§ **Task prompt**
From the records below, pull each line that has "Tumor".

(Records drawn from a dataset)
=== Section Start ===

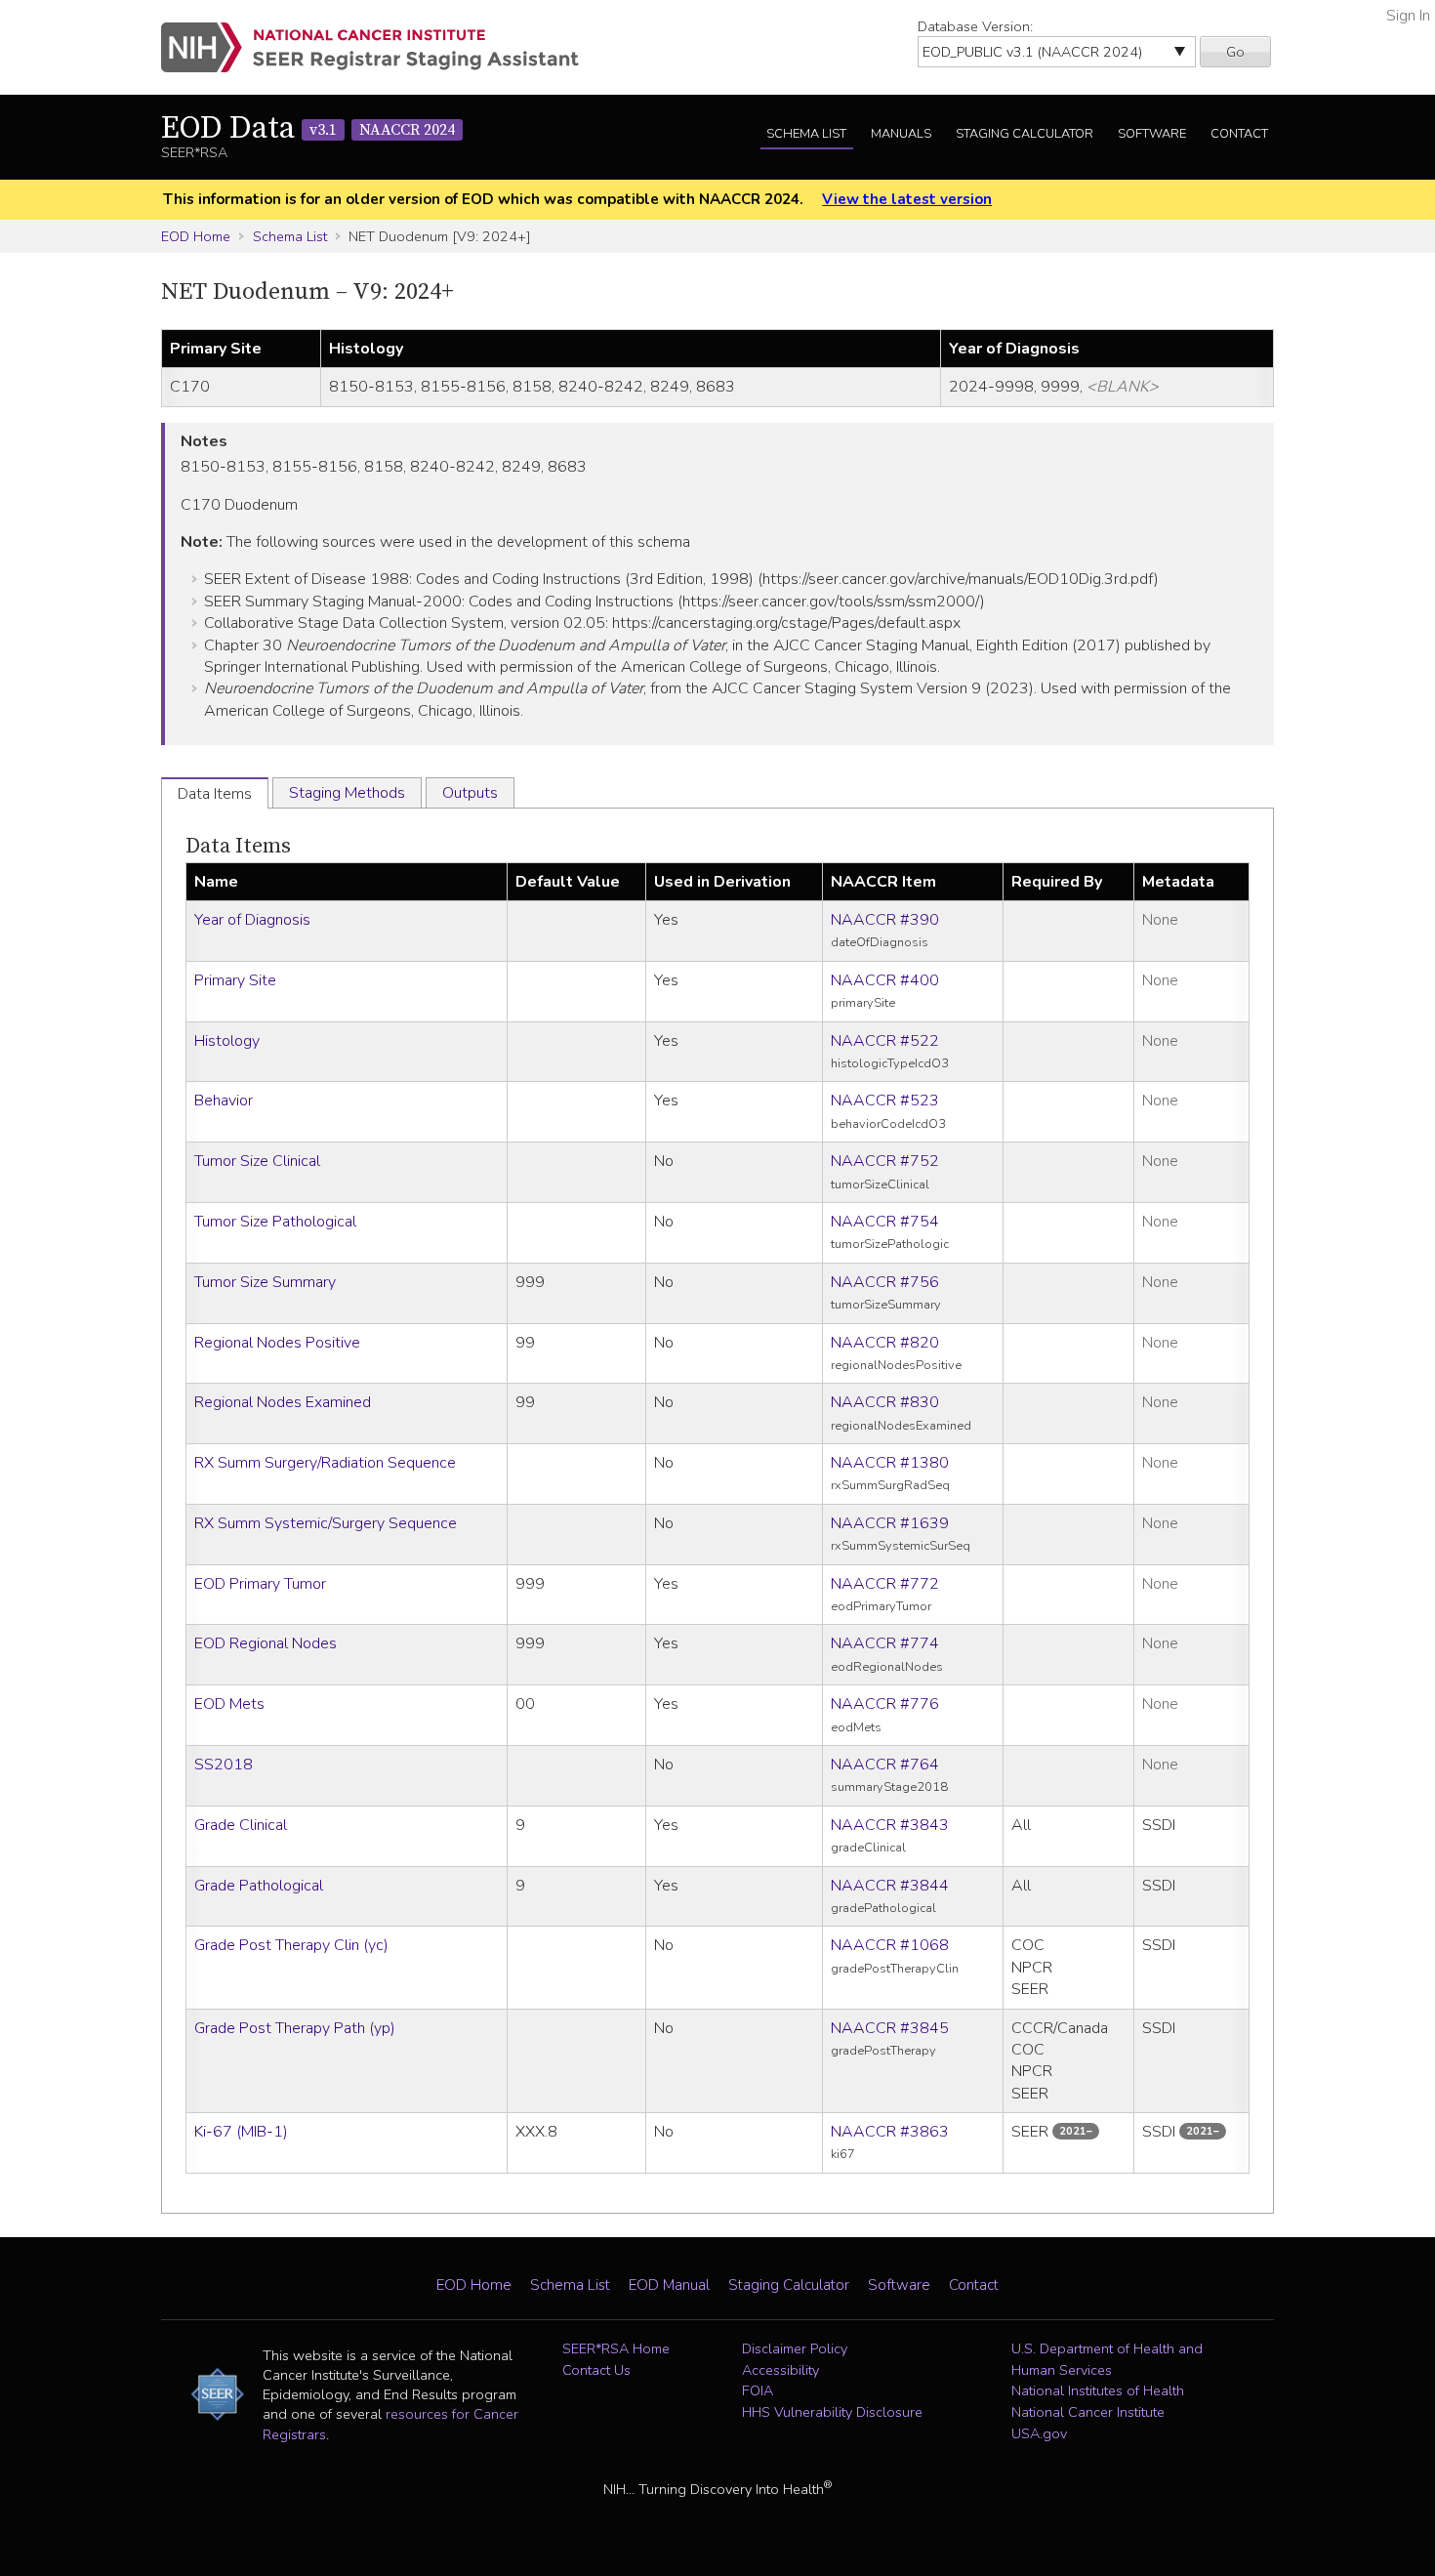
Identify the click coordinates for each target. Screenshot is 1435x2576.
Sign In (1408, 15)
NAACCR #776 (885, 1704)
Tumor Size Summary (265, 1282)
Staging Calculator (1024, 134)
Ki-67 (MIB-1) (241, 2131)
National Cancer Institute (1088, 2412)
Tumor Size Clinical (257, 1161)
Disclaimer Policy (794, 2348)
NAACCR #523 (885, 1100)
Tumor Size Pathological (275, 1221)
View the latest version (907, 199)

=== Section End ===

§ **Expected answer**
Tumor Size Summary (265, 1282)
Tumor Size Clinical (257, 1161)
Tumor Size Pathological (275, 1221)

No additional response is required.